SUMMARY1. A method, for the starch gel electrophoresis of human nucleoside phosphorylase (NP) is described. Multiple NP isozymes were found in most human tissues and the best resolution of these isozymes was achieved by electrophoresis in a buffer system containing lithium ions.2. Tissue to tissue variation in the complexity of the NP isozyme patterns and the examination of NP isozymes in relatively young red cells, suggest that a primary isozymic form of human NP is modified in vivo with generation of several secondary isozymes. The slowest isozyme is probably the primary form in all tissues, the secondary isozymes have greater anodal electro‐phoretic mobilities.

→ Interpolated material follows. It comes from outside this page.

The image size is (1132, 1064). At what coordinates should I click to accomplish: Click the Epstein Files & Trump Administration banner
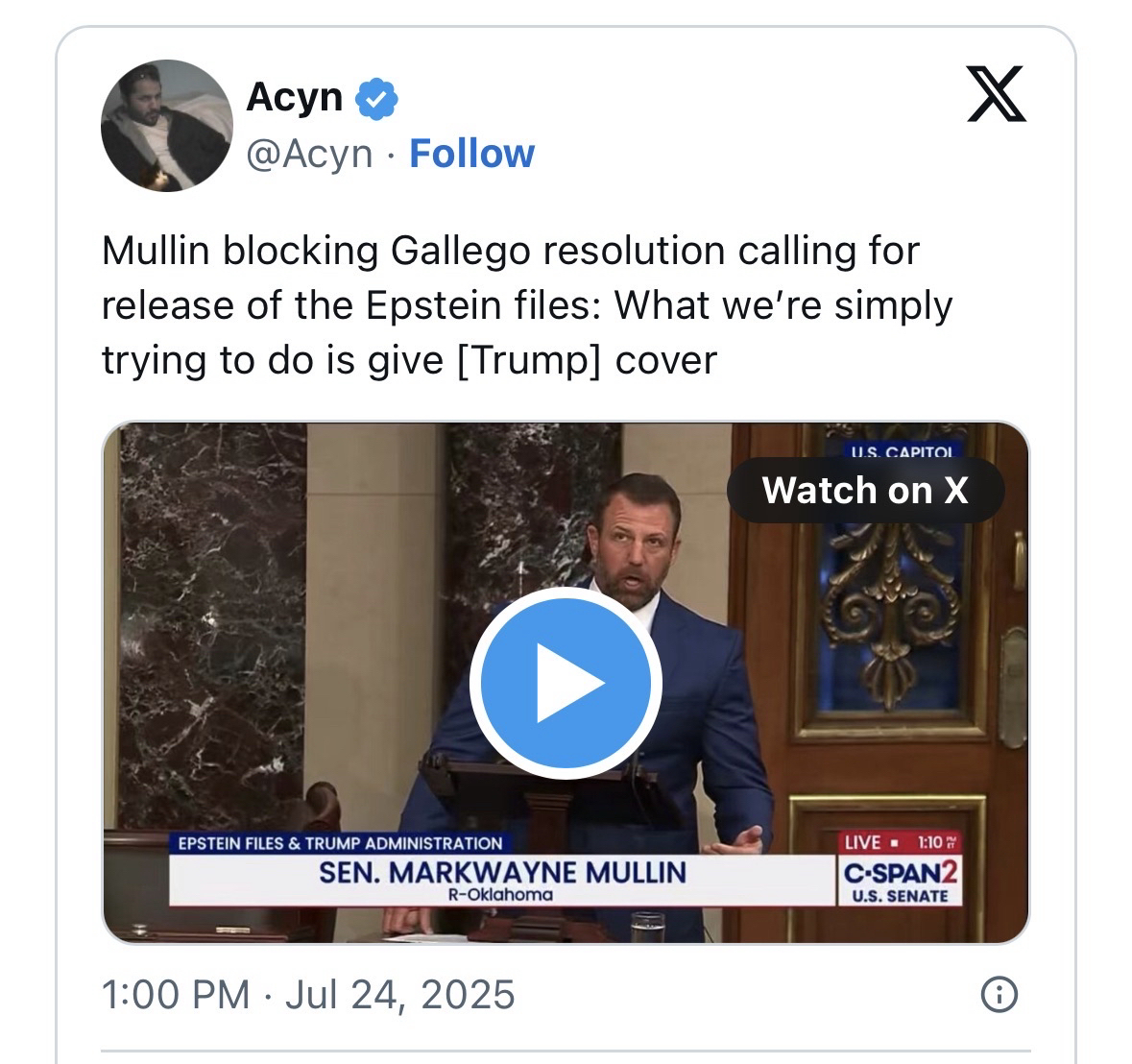point(340,843)
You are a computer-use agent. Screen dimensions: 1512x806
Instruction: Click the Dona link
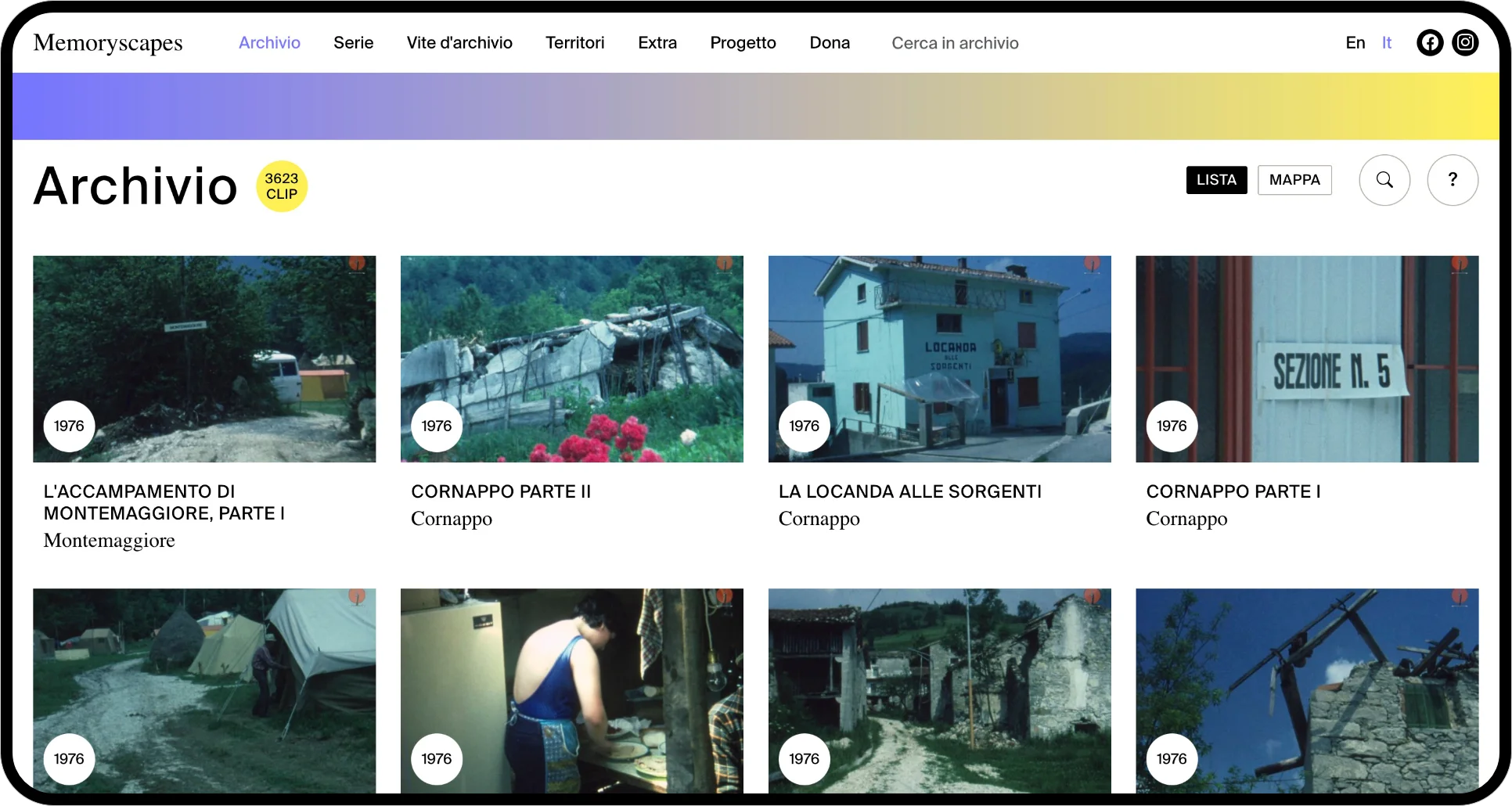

Storage experiments carried out with fibroblasts indicate that in vitro modification of the NP isozyme patterns may also occur.3. Three electrophoretically different genetically determined variants of NP were found in a survey of red cell lysates from 2178 unrelated individuals; one of them was found twice. Family studies showed that these variants occur in individuals heterozygous for a common allele (NP1) and a variant allele (either NP2, NP3 or NP*) at an autosomal locus.4. Examination of the NP isozymes in cultured fibroblasts and hair follicle cell extracts obtained from individuals with variant red cell phenotypes suggests that NP has a trimeric structure. In vitro hybridization experiments using a freeze‐thaw‐NaCl technique with mouse and human liver and with calf spleen and human liver NP support this view.5. The molecular size of human NP by gel filtration chromatography is c. 84,000.